> [Kaynak metin]
"""

Yaratıcılık, insanın kendine-özgü  imkanlarını gerçekleştirmesi,  kendi

güçlerini kullanmasıdır. Peki ama “güç” deyince ne anlıyoruz. Bu kelimenin birbiriyle çelişen iki kavramı dile getirmiş olması tuhaftır: İnsanın bir şeye gücü yetmesi, yani yetenek ve bir başkası üzerinde güç sahibi olması, yani başkasına söz geçirmesi ya da egemen olması... Ama bu çelişmenin özel bir anlamı vardır. Güçlü olmanın bir başkası üzerinde güç sahibi olmakla eş-anlama gelmesi, yetenekle eş-anlama gelen güç’ün felce uğramasının sonucudur. “Bir başkası üzerinde güç sahibi olmak”, “bir şeye gücü yetme” nin bozulmuş seklidir. İnsanın kendi güçlerini yaratıcı bir şekilde kullanma yeteneği onun güçlü olduğunu; kullanamaması ise güçsüzlüğünü gösterir. İnsan, akıl gücü ile olayların iç yüzünü kavrayabilir ve özünü anlayabilir. Sevme gücü ile bir insanı ötekinden ayıran duvarı aşabilir. Hayal gücü ile henüz var olmayan şeyleri gözünün önünde canlandırabilir; planlar kurabilir ve böylece yaratmaya başlar. Güçlülüğün bulunmadığı durumlarda, insanın dış dünyayla olan ilişkisi bozulmuştur ve başka insanlara, sanki nesnelerden başka bir şey değillermiş gibi egemen olmak, kendi gücünü onlara söz geçirmek için kullanmak isteğine dönüşmüştür. Başkalarına egemen olma ya da söz geçirme ölümle, güçlülük ise hayatla birlikte gider. Birincisi güçsüzlükten kaynaklanır, aynı zamanda bu güçsüzlüğü daha da artırır; çünkü bir insan bir başkasını kendine hizmet etmeye zorlayabiliyorsa, yaratıcı olma ihtiyacı giderek felce uğrayacaktır.

 İnsan, güçlerini yaratıcı bir şekilde kullandığı zaman dünya ile nasıl bir ilişki kurmaktadır?

 Dış dünya iki şekilde insan yaşantısının konusu olabilir: Kopya ederek,  yani gerçeği   tıpkı  fotoğrafı çekilen  şeylerin  tam bir kopyasını çıkaran bir film gibi  algılayarak  (böyle bir  algılama bile aklın etkin bir katkısını gerektirir);   yaratıcı  bir  şeklide,   yani   onu   kavrayarak,   bu   yeni  materyali  kendi  akıl  ve duygu gücünün içten gelen etkinliği ile yeniden yaratarak ve canlandırarak...  Her insan bir dereceye kadar her iki şekilde de tepki göstermekle birlikte, bu iki yaşantıdan birinin ya da ötekinin ağır basması, insandan insana değişmektedir. Bazen bunlardan biri ya da öteki körelebilir; kopya etme ya da yaratıcı bir şekilde kavrama yeteneklerinden birinin ya da ötekinin hemen hiç bulunmadığı bu gibi aşırı durumların incelenmesi, bu olaylardan birini ya da ötekini anlayabilmek için en iyi fırsatı vermektedir bize.

"""

> [Verilen malzeme]
"""

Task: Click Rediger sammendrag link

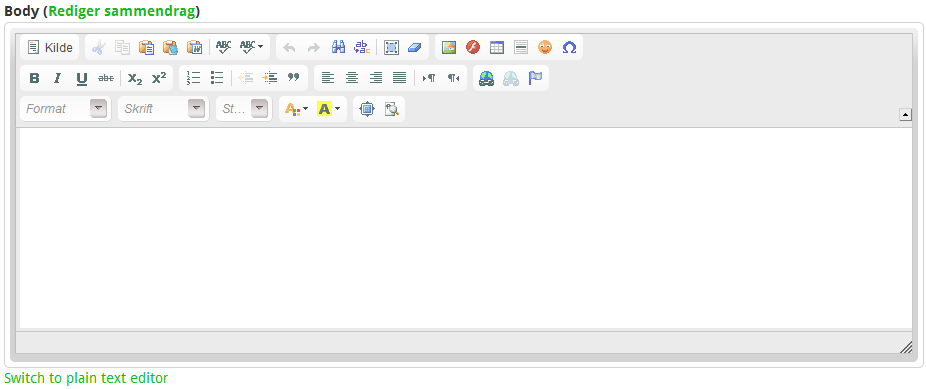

"""

> [Alıştırma görevi]
Güç ve yaratıcılık üzerine olan metinden "Dış dünya iki" ile "fırsatı vermektedir bize." arasındaki bölümü, bu iki ifade de dahil olmak üzere, hiçbir değişiklik yapmadan yazın.

> [Görev cevabı]
Dış dünya iki şekilde insan yaşantısının konusu olabilir: Kopya ederek,  yani gerçeği   tıpkı  fotoğrafı çekilen  şeylerin  tam bir kopyasını çıkaran bir film gibi  algılayarak  (böyle bir  algılama bile aklın etkin bir katkısını gerektirir);   yaratıcı  bir  şeklide,   yani   onu   kavrayarak,   bu   yeni  materyali  kendi  akıl  ve duygu gücünün içten gelen etkinliği ile yeniden yaratarak ve canlandırarak...  Her insan bir dereceye kadar her iki şekilde de tepki göstermekle birlikte, bu iki yaşantıdan birinin ya da ötekinin ağır basması, insandan insana değişmektedir. Bazen bunlardan biri ya da öteki körelebilir; kopya etme ya da yaratıcı bir şekilde kavrama yeteneklerinden birinin ya da ötekinin hemen hiç bulunmadığı bu gibi aşırı durumların incelenmesi, bu olaylardan birini ya da ötekini anlayabilmek için en iyi fırsatı vermektedir bize.